Job: For each statement, say yes or no according to the blog post below about Nicola Sturgeon and the Daily Mail, and quote the deciding words: (a) Nicola Sturgeon has written a piece for the Daily Mail; (b) the writer would take payment to write for the Daily Mail if the editor promised to print the piece verbatim; (c) the writer calls the blog a knockabout comedy blog.

Excerpt:
------------------------------------
Friday, 26 June 2015

Talking To The Enemy


Who’d have imagined such a day would come?  Stomach-churning angst amongst Yes supporters and celebratory congas throughout Bastardville.  Nicola Sturgeon’s fallen from grace with an almighty splat, and nothing will ever be the same again.  Why, oh why, couldn’t she have given her firm support to the macaroni pie, instead of signing up to the campaign only because it’s what her Dad wanted?

No, wait a minute, that’s not it. It’s unspeakably, horrifically worse than that, worse even than ripping the head off the new Partick Thistle mascot and finding Kaye Adams underneath.  She’s… she’s… (adjusts straitjacket)… written a piece for the Daily Mail!

Gee, thanks, Nicola! Here I am trying to write a knockabout comedy blog that secretly depends on me never saying anything too controversial, and suddenly I’ve got a hugely divisive issue bang in front of me, as unavoidable as a skateboarding hippopotamus singing Moon River.  I don’t know if there’s a section of the humour spectrum between “hardline Cybernat” and “apologist sell-out”, but, with a pile of Setlers on the desk and an unimpeded route to the bathroom, it’s time to find out…

Let’s begin with the known facts, at least in this universe, rather than the parallel one where Katie Hopkins runs a humanitarian NGO.  The Daily Mail is a poisonous, bile-ridden, hate-mongering, rancid, mendacious piece of gut-rot that Satan wouldn’t use as bog-roll for fear of getting a nasty rash.  If I were down to my last tin of Heinz Ravioli, with my wife threatening to change the locks if I didn’t earn some dosh, I still wouldn’t accept money to write for it.  Even if its editor promised to print my piece verbatim, without comment, and let me call it Famous Unionist Wankers.

But what if one of the Mail’s minions doorstepped me before my first coffee of the day, to ask searching questions about my disreputable blog, that time I swore on Twitter and whether I’d ever uttered the merest squeak of pleasure at England losing on penalties, then stuck a camera in my face as I forcefully encouraged him to leave?  And if the paper then printed an exposé entitled Unshaven Racist Potty-Mouth Can Dish It Out But Not Take It, featuring a photo of me as a wild-eyed, aggressive loon with disastrous bridgework?  Wouldn’t I be looking for, and very much entitled to, a Right of Reply?
------------------------------------
Provided material:
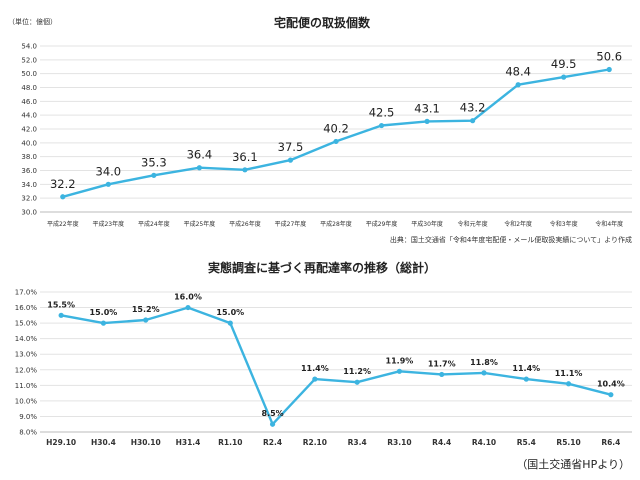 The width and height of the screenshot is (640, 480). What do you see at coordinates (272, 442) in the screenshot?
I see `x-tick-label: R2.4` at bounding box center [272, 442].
------------------------------------
Result below:
(a) Yes: "written a piece for the Daily Mail!"
(b) No: "I still wouldn’t accept money to write for it. Even if its editor promised to print my piece verbatim, without comment"
(c) Yes: "trying to write a knockabout comedy blog"